Challenge: In the forum thread on the permesso di soggiorno below, rewrite the stretch from "That doesn't mean" through "a risk, too.", changing "prospective employer" to "potential employer".

Text to read:
((
# Permesso di Soggiorno Question!



## hatchmg

Ciao a tutti!

I lived in Italy from 2011-2013, first with a student visa then I participated in the "sanatoria" of the Fall of 2012. My ex-fiance's dad declared I was working with their family part time therefore I received a permesso di sogiorno per lavoro subordinato. I went home for the past year due to my family situation and my grandmother being sick. I am now returning to Italy. My permesso di sogiorno expires June 2015. I have not been living or working in Italy for one year but I assume my permesso is still valid? Am I legally able to obtain a teaching job in Rome? Will I have to pay any taxes since I have been gone for one year even though I was not working? To renew this permesso I assume I can do so by submitting a contract for work with the quester?

Grazie mille!


----------



## BBCWatcher

hatchmg said:


> My permesso di sogiorno expires June 2015. I have not been living or working in Italy for one year but I assume my permesso is still valid? Am I legally able to obtain a teaching job in Rome? Will I have to pay any taxes since I have been gone for one year even though I was not working? To renew this permesso I assume I can do so by submitting a contract for work with the quester?


I had to do some research, and you're probably not going to like the answer I found.

With this type of PdS (lavoro subordinato), and assuming you were not on a fixed-term contract (looks like a safe assumption since it appears you got a 2 year PdS), the law provides a guaranteed minimum period of legally tolerable unemployment of 6 months. So if you had come back and resumed legal employment within 6 months of leaving your previous job, there'd be no problem at all. (The authorities don't want to see, for example, that you worked for one week, stopped work for 6 months, worked one week, stopped, etc. They'd view that pattern as an abuse and likely deny you a PdS renewal.)

Past 6 months (your situation) you then quite simply take your chances. The immigration authorities handling your next PdS renewal have the right to question why you were not employed for such a long period, what you were doing, and how you supported yourself. It's also at least not going to look good if you have a missing tax return. You're supposed to be a resident of Italy, and residents of Italy are also tax residents of Italy. You're required to submit a tax return when you renew that PdS anyway.

So you've taken on some immigration-related risk with that long absence. The authorities now have legal _discretion_ to deny your next PdS renewal if they ask these (or similar) questions and if they're not satisfied with the answers.

That doesn't mean they must deny the renewal, and you should be on safe ground until your PdS expires. That said, a prospective employer may not want to deal with you given the risk you may have to leave Italy late next year, so that's a risk, too.

Anyway, to net it out, you can take a shot at picking up where you left off, but don't be surprised if you _at least_ have some explaining to do at the next renewal.
))
Provided material:
((
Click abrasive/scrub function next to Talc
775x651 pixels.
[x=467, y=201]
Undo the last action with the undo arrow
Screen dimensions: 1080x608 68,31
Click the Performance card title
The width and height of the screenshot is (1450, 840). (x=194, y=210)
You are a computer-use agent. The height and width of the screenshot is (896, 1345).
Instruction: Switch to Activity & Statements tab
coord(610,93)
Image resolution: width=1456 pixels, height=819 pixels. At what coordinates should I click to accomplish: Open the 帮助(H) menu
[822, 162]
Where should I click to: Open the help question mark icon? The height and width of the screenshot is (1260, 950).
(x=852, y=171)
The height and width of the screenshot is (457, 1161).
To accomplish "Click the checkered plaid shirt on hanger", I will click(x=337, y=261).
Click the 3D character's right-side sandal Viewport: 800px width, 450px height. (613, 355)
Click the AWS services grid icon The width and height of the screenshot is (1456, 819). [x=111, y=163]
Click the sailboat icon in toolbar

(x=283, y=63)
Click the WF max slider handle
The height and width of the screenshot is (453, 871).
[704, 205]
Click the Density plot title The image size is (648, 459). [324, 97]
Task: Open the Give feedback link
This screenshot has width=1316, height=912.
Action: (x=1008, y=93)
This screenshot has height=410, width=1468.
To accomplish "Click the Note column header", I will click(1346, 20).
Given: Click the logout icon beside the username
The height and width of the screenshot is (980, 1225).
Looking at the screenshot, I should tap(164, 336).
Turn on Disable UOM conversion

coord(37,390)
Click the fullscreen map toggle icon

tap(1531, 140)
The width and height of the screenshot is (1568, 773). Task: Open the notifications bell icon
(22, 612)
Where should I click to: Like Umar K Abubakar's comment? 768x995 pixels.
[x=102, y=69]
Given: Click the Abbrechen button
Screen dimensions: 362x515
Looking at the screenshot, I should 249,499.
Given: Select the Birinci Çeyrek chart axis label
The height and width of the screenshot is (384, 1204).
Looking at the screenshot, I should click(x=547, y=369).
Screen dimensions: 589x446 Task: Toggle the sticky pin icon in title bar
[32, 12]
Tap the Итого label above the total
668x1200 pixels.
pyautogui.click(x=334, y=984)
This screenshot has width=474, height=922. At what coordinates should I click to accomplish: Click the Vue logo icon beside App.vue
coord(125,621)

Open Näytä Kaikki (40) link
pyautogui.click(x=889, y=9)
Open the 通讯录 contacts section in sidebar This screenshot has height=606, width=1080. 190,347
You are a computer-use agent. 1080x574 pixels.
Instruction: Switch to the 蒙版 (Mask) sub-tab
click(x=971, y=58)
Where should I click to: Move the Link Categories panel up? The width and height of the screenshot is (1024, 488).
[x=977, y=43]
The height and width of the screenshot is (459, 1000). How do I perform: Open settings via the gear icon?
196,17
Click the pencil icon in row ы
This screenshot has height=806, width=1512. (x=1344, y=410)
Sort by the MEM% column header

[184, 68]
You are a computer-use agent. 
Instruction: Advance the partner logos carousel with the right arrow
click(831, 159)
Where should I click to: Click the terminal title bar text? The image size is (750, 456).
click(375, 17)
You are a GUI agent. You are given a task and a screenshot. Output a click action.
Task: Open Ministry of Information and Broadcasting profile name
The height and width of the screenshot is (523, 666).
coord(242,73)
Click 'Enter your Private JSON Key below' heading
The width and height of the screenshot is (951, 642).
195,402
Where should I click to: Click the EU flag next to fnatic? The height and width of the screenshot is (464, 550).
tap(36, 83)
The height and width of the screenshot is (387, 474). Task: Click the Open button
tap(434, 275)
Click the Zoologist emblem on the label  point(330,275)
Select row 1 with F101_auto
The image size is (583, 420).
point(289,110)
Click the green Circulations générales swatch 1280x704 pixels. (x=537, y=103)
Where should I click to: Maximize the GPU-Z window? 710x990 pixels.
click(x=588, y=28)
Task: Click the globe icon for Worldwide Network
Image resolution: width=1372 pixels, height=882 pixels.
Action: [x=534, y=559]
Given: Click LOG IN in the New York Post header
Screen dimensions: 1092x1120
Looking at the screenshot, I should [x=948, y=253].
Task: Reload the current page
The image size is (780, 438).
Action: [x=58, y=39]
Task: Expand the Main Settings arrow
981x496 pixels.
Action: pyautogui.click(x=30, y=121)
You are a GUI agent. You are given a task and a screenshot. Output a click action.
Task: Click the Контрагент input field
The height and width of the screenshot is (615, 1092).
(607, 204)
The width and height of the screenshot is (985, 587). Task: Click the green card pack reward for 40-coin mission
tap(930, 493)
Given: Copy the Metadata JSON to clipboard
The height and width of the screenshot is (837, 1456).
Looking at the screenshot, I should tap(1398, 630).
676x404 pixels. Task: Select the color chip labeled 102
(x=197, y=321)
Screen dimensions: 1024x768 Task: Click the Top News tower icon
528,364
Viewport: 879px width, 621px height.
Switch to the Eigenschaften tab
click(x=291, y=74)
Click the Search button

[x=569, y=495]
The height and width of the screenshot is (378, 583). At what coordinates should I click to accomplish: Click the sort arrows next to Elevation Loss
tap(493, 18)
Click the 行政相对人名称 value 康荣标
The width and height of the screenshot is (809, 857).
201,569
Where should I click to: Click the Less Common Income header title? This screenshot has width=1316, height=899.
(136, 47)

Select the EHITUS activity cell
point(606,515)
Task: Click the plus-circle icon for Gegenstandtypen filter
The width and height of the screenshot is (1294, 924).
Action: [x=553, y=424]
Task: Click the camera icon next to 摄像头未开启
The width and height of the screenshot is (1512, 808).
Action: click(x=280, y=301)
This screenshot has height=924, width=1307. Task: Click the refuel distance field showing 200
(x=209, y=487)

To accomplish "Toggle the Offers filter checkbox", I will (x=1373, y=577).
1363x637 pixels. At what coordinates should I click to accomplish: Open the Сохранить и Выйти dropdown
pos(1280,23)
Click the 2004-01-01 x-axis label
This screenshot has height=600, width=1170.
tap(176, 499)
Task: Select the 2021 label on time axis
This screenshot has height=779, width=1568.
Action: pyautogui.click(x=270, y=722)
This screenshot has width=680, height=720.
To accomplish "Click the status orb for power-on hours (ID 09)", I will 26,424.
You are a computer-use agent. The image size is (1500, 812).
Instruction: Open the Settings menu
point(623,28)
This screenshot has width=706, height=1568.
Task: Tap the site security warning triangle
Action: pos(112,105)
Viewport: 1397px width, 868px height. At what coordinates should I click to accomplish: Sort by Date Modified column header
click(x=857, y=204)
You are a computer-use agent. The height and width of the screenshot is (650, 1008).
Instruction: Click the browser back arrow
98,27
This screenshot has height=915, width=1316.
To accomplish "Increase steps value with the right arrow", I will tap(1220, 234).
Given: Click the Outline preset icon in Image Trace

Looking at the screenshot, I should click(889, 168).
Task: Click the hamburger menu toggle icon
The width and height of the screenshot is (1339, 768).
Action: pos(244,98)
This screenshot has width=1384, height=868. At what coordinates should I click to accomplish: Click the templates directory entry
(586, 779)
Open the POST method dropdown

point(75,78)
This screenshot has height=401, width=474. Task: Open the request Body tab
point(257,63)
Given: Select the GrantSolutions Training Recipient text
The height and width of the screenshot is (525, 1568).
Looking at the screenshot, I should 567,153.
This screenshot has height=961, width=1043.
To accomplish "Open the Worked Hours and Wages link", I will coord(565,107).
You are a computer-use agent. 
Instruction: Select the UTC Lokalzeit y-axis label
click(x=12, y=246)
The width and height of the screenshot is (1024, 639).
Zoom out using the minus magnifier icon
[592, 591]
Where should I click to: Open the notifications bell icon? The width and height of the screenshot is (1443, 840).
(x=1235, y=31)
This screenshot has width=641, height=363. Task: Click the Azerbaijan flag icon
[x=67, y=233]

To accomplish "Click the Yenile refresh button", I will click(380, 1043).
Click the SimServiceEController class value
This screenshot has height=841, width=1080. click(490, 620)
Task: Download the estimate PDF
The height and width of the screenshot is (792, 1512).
))
Solution to this exercise:
That doesn't mean they must deny the renewal, and you should be on safe ground until your PdS expires. That said, a potential employer may not want to deal with you given the risk you may have to leave Italy late next year, so that's a risk, too.